Lila and Lenu are two young women transformed by their education and capacity for learning. As Lila, McCormick is hypnotic. Almost feral in her fearlessness, the intelligence of her character proves devastating. All too soon, she becomes the lightning rod for all of Lenu’s actions. For Lenu, (played astutely by Cusack) freedom from her working-class roots lies within promises pressed into the pages of books. For both, knowledge is power, though Lila’s intellect – which should serve to liberate her – acts more like a cage, binding her to the prison that she calls home.
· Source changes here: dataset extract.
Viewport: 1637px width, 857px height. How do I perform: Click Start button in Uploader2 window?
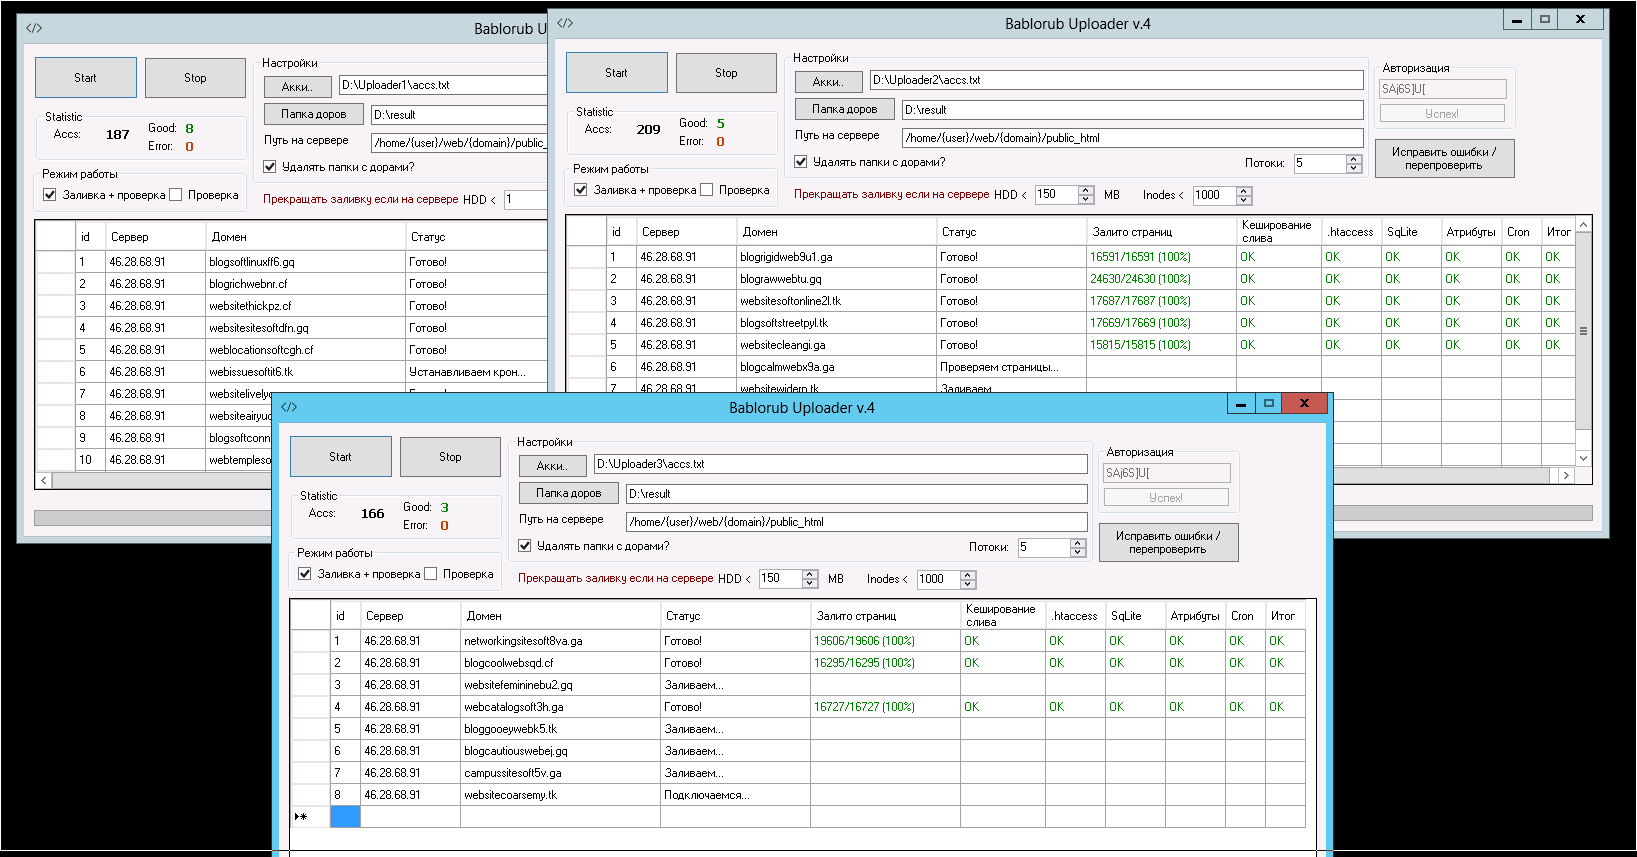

Unfortunately, My Brilliant Friend doesn’t quite capture Lenu’s individualism, or the uniqueness of her mind away from Lila’s. Nor does it manage to convey the intoxicating nature of their relationship, though the action itself feels alcoholic. Directed by Melly Still, instances of choreography serve to speed up and slow down time, with some scenes touched by flavours of the avant-garde. Here, any hardships that riddle this town become carnivalesque. Explosive bursts of music and sound narrate transitions, the increasingly bloodstained cast akin to that of a Tarantino epic. 

The pace on stage mirrors that of the page. Marked by short, sharp chapters, the quartet – four books at 300-500 words a piece, are each reduced to just over an hour in length. In this, My Brilliant Friend retains its restless energy – an element furthered by a constant collision of British regional accents and RP. This works to communicate the same, significant divide Ferrante draws between her characters’ use of the Italian language and dialect, and does so skilfully. 

Branded with De Angelis’ trademark feminist wit, My Brilliant Friend makes for a heady meditation on patriarchal oppression. With many of its female subjects disfigured – be it physically or emotionally – by the actions of their male counterparts, it is a poignant narrative for our times. Above all, this story challenges the nuances particular to a man’s world, relishing the endless possibilities (and seeming dangers) posed by the presence of a well-read woman.